O longa retrata as quatro grandes vertentes da Igreja — conservadora, progressista, institucional e sinodal — com personagens inspirados em líderes reais. Tensão moral, intriga geopolítica e bastidores vaticanos são explorados com sofisticação. Foi indicado ao Oscar 2025 em oito categorias, incluindo Melhor Filme e venceu na categoria de Melhor Roteiro Adaptado, escrito por Peter Straughan.

Já em Dois Papas (The Two Popes, 2019), com direção do brasileiro Fernando Meirelles, roteiro de Anthony McCarten e com Anthony Hopkins (Papa Bento XVI) e Jonathan Pryce (Cardeal Jorge Mario Bergoglio), é baseado em fatos reais. O longa mostra os diálogos entre o conservador Papa Bento XVI e o progressista cardeal Bergoglio antes da renúncia histórica de Bento e a eleição de Francisco em 2013. Embora o conclave apareça brevemente, o filme retrata o conflito entre tradição e mudança no coração da Igreja e antecipa a escolha de um papa reformista.

O blockbuster Anjos e Demônios (Angels & Demons, 2009), com direção de Ron Howard, baseado no livro de Dan Brown, tem Tom Hanks e Ewan McGregor no elenco, em meio a um conclave papal após a morte do papa, uma ameaça terrorista ligada à sociedade secreta Illuminati é descoberta. O professor Robert Langdon tenta evitar um ataque catastrófico. Suspense conspiratório ambientado no Vaticano. O conclave é pano de fundo para uma trama acelerada e fantasiosa que mistura religião, ciência e segredos históricos.

O longa Habemus Papam (Temos um Papa, 2011), com direção de Nanni Moretti e atuação de Michel Piccoli, que após ser eleito novo papa entra em crise existencial e se recusa a assumir o cargo. Um psicanalista é chamado secretamente para ajudá-lo. Aborda o conclave com leveza e humanidade, destacando o peso da responsabilidade papal e as fragilidades pessoais diante do cargo.

O Dilema das Verdades (The Shoes of the Fisherman, 1968), com direção de Michael Anderson e com Anthony Quinn, um cardeal ucraniano, ex-prisioneiro político, é eleito papa durante a Guerra Fria e precisa enfrentar a ameaça de uma guerra nuclear entre China e URSS. Um dos primeiros filmes hollywoodianos a dramatizar um conclave de forma realista e geopolítica, antecipando dilemas éticos e diplomáticos vividos por futuros pontífices.

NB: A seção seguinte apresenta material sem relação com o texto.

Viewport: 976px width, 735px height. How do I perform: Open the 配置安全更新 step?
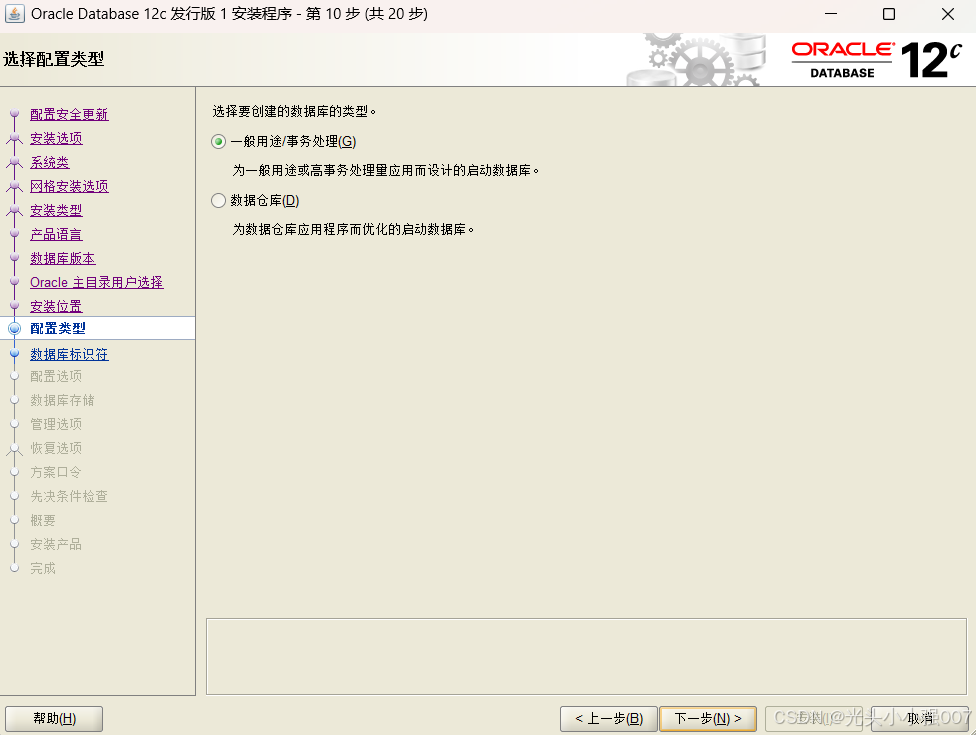(69, 113)
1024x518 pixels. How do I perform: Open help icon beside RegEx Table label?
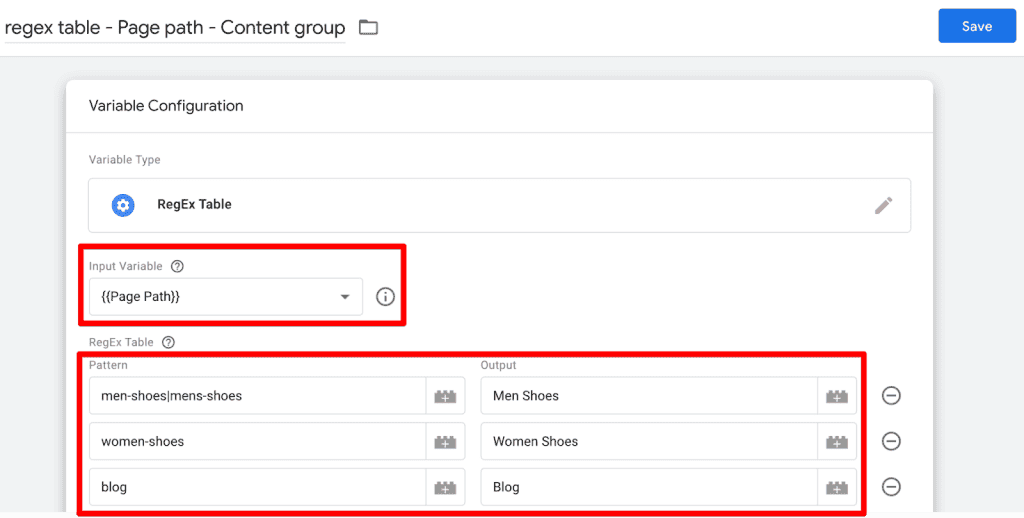click(x=169, y=342)
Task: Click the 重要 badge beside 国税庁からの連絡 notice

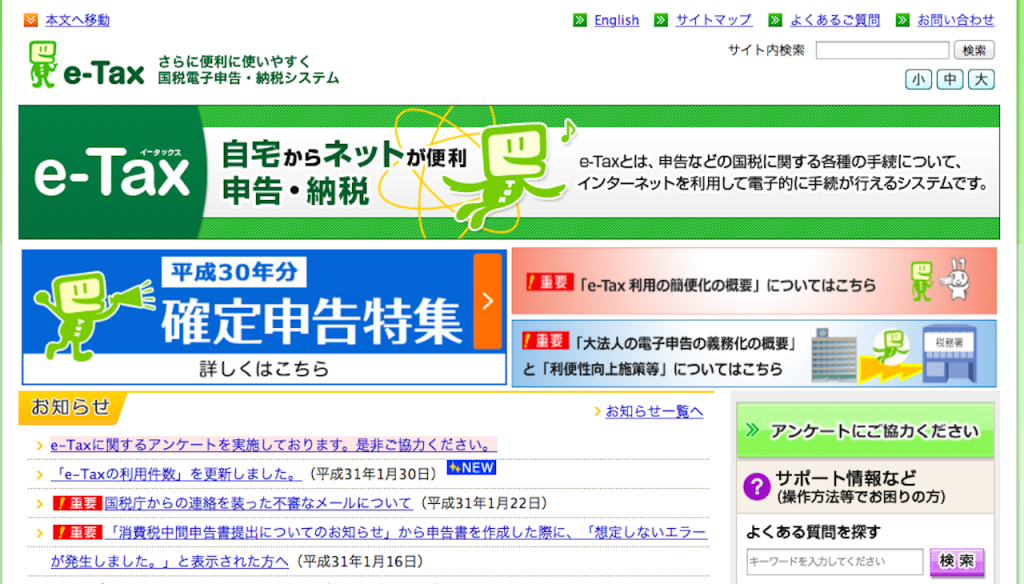Action: pyautogui.click(x=77, y=503)

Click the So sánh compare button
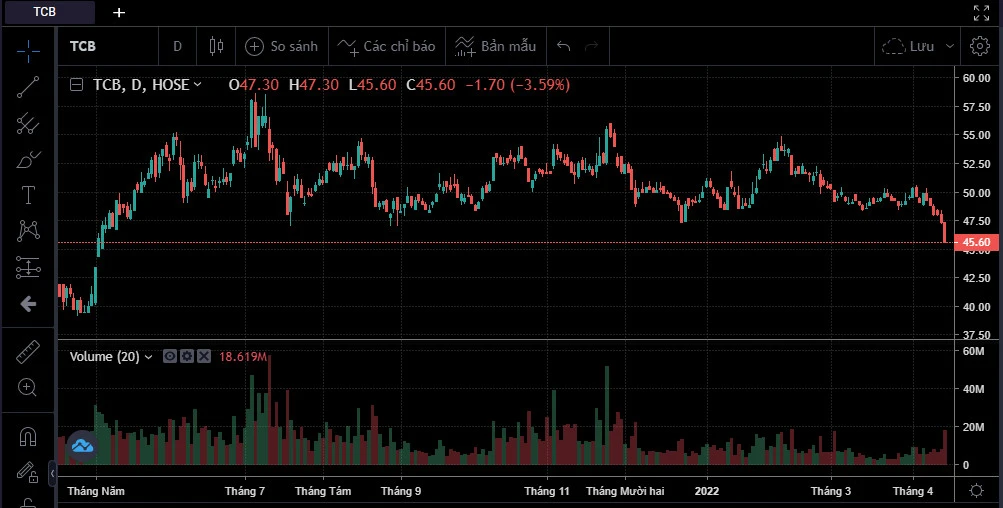[x=282, y=46]
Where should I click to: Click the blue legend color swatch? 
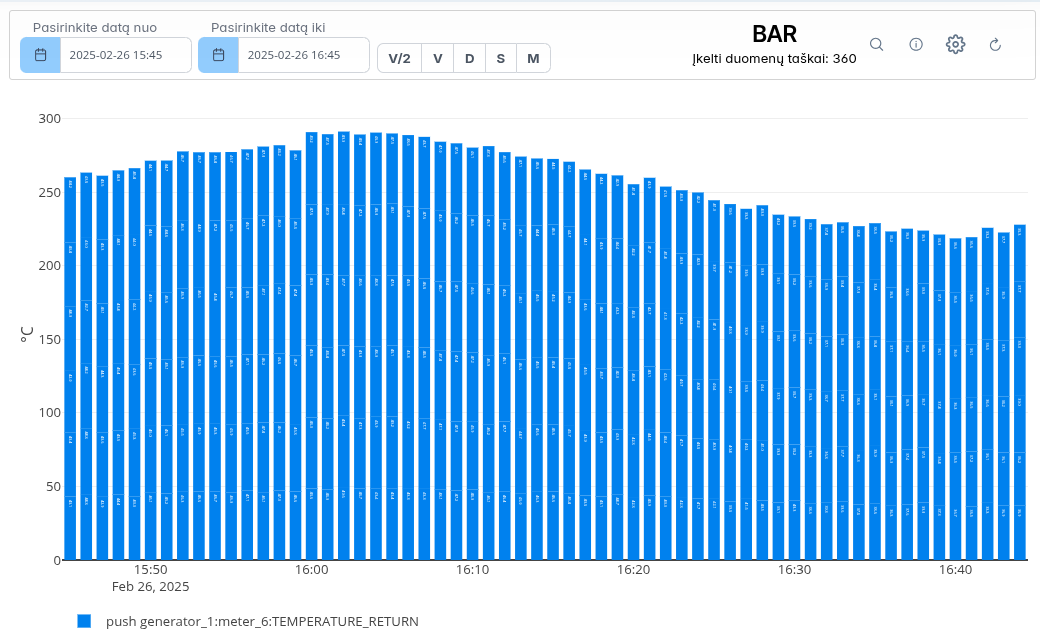click(x=85, y=621)
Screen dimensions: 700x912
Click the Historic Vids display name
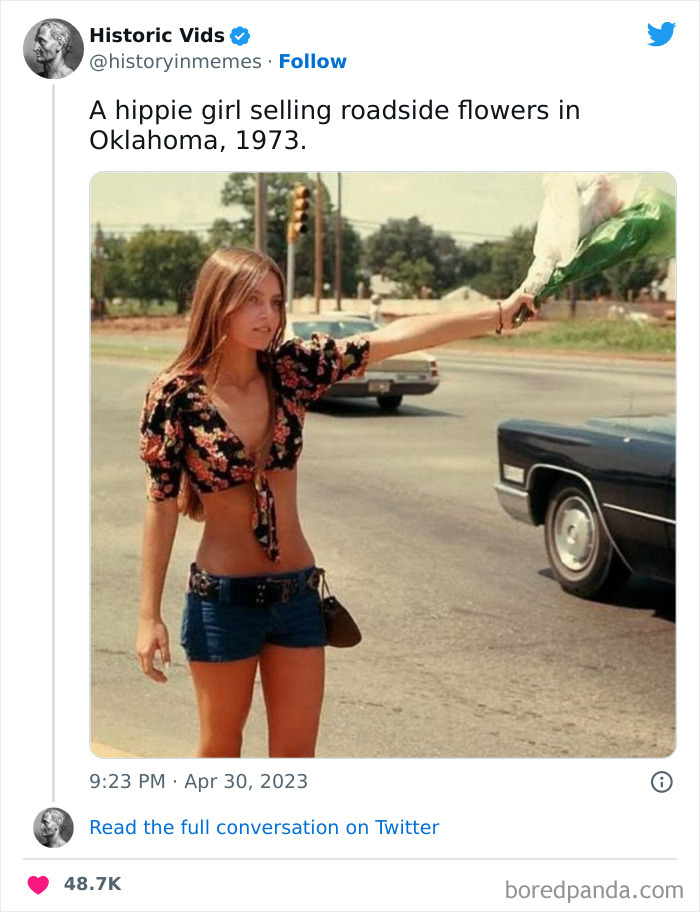coord(157,35)
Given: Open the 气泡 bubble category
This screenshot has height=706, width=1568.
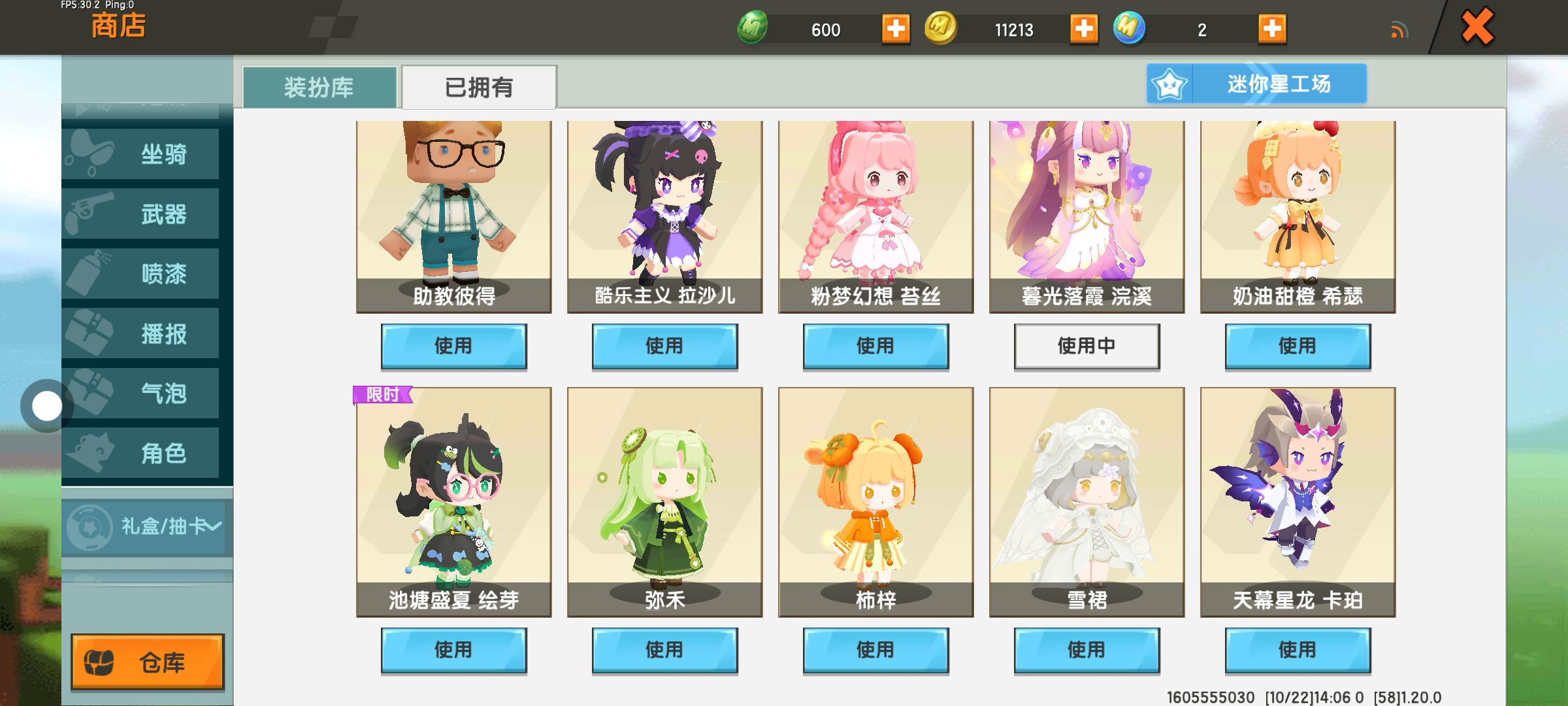Looking at the screenshot, I should click(x=140, y=394).
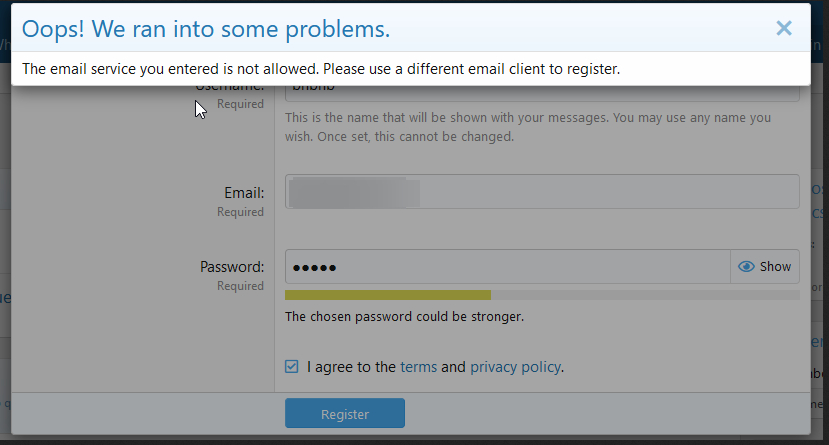Click the Required note under Password

[x=240, y=286]
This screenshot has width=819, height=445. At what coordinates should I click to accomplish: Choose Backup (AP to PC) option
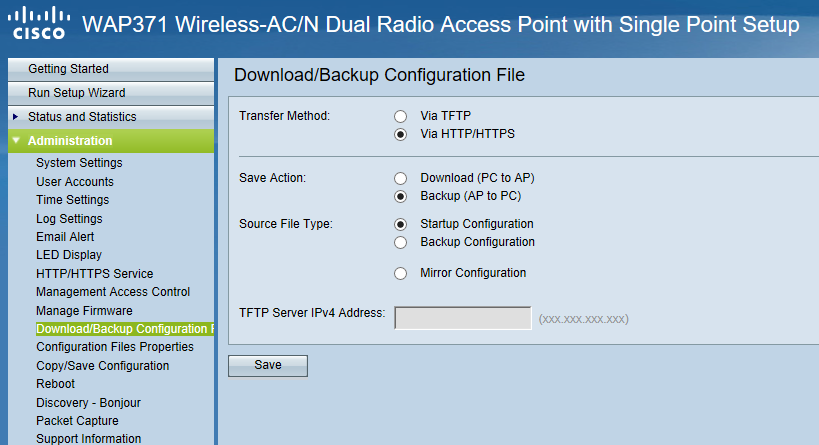pyautogui.click(x=401, y=196)
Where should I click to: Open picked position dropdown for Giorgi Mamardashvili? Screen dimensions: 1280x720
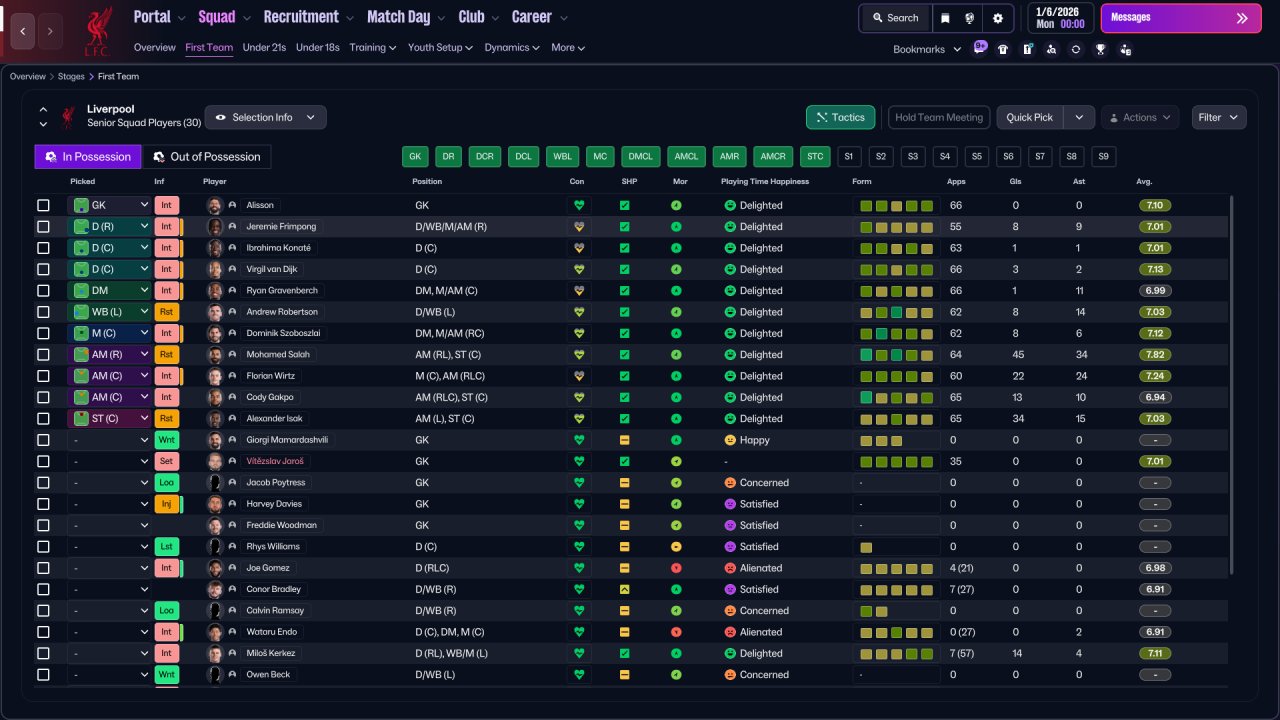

Esses filmes mostram como o conclave papal se tornou um símbolo cinematográfico de tensão, fé, poder e escolhas morais, refletindo os dilemas da própria Igreja e do mundo ao seu redor.

Para o nosso epílogo da vida real, à medida que o Colégio de Cardeais se reúne em Roma, com suas diferenças teológicas, interesses políticos e heranças culturais, o Conclave de 2025 revela-se mais do que uma escolha espiritual. É um reflexo das tensões de um mundo em transformação — entre globalização e identidades, entre tradição e escuta, entre Roma, Washington e Pequim.

O que está em jogo não é apenas quem ocupará o trono de Pedro, mas que tipo de Igreja responderá às urgências do século XXI. E se os filmes nos ensinam algo, é que o verdadeiro protagonista pode ser aquele que escuta mais do que fala — e que inspira pelo gesto, mais do que pelo cargo.